Not Covered / Experimental Procedures
| Procedure | Status | Notes |
|---|---|---|
| Surgical treatment for athletic pubalgia (pelvic floor repair) | Experimental / Not Covered | Effectiveness not established per Aetna |
| Intra-tissue percutaneous electrolysis for chronic groin pain | Experimental / Not Covered | Effectiveness not established per Aetna |
| Pulse-dose radiofrequency for athletic pubalgia | Experimental / Not Covered | Effectiveness not established per Aetna |
Note: Aetna CPB 0750 does not enumerate specific CPT or HCPCS codes for these procedures. Consult your surgical coding specialist to identify the procedure codes your practice uses for these services and map them to this coverage determination.

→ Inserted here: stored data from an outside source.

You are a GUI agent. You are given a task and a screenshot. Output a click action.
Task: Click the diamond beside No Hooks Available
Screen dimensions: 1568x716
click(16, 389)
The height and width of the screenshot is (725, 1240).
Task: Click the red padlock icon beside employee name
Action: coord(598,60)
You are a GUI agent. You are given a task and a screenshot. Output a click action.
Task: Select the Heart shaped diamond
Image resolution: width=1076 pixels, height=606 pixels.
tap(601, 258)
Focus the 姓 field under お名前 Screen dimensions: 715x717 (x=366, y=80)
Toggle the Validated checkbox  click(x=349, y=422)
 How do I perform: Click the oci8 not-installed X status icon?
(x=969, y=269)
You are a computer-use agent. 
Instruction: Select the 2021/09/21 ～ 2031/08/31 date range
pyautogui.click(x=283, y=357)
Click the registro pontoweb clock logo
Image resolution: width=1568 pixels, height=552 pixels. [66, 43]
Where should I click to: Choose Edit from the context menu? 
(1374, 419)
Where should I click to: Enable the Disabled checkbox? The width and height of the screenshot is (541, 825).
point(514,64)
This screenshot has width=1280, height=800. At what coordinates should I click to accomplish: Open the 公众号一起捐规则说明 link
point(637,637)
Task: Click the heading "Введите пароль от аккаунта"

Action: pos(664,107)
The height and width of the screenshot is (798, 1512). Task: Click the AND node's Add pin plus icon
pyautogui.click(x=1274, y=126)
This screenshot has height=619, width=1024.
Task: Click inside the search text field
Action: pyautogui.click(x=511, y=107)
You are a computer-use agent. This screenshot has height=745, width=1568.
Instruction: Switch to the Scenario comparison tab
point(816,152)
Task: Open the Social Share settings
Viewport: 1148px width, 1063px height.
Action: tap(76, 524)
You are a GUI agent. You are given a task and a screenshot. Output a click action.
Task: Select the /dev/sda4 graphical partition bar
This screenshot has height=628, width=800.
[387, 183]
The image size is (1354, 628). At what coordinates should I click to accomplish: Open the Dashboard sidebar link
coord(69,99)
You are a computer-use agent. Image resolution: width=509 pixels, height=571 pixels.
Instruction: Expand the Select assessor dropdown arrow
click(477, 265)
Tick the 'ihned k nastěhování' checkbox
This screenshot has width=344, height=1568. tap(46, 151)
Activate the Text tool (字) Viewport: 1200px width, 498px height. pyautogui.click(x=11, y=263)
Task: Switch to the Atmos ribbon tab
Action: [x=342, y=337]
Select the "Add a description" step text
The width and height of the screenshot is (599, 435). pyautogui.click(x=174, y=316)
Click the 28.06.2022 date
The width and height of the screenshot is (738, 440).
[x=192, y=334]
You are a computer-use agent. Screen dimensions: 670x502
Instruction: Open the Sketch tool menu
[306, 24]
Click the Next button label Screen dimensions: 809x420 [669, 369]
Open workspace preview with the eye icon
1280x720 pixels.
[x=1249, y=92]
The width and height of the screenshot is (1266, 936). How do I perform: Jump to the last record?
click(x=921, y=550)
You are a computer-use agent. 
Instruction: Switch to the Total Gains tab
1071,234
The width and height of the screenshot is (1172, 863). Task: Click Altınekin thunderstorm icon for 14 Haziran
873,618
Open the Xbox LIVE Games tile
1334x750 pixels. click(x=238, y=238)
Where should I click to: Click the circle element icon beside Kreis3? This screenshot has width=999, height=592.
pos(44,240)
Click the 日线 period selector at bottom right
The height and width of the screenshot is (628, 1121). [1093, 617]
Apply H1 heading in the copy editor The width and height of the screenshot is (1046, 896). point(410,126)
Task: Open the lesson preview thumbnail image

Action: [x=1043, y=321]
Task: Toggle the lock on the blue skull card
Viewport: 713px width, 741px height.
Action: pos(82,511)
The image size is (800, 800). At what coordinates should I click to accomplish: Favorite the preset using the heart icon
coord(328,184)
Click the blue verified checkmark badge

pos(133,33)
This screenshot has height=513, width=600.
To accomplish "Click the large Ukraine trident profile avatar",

Key ICD-10-CM Diagnosis Codes Referenced in CPB 0750
| Code | Description |
|---|---|
| R10.30 | Pain localized to other parts of lower abdomen [groin pain] |
| R10.31 | Pain localized to other parts of lower abdomen [groin pain] |
| R10.32 | Pain localized to other parts of lower abdomen [groin pain] |
| R10.33 | Pain localized to other parts of lower abdomen [groin pain] |
| S39.013+ | Strain of muscle, fascia and tendon of pelvis (athletic pubalgia) |
| S39.83X+ | Other specified injuries of pelvis (athletic pubalgia) |
All six ICD-10 codes are listed in CPB 0750. The "+" suffix on S39.013 and S39.83X indicates a 7th character is required for proper coding — most commonly "A" for initial encounter, "D" for subsequent encounter, or "S" for sequela. Confirm your coders are appending the correct 7th character or your claim will reject on formatting before it even hits coverage review.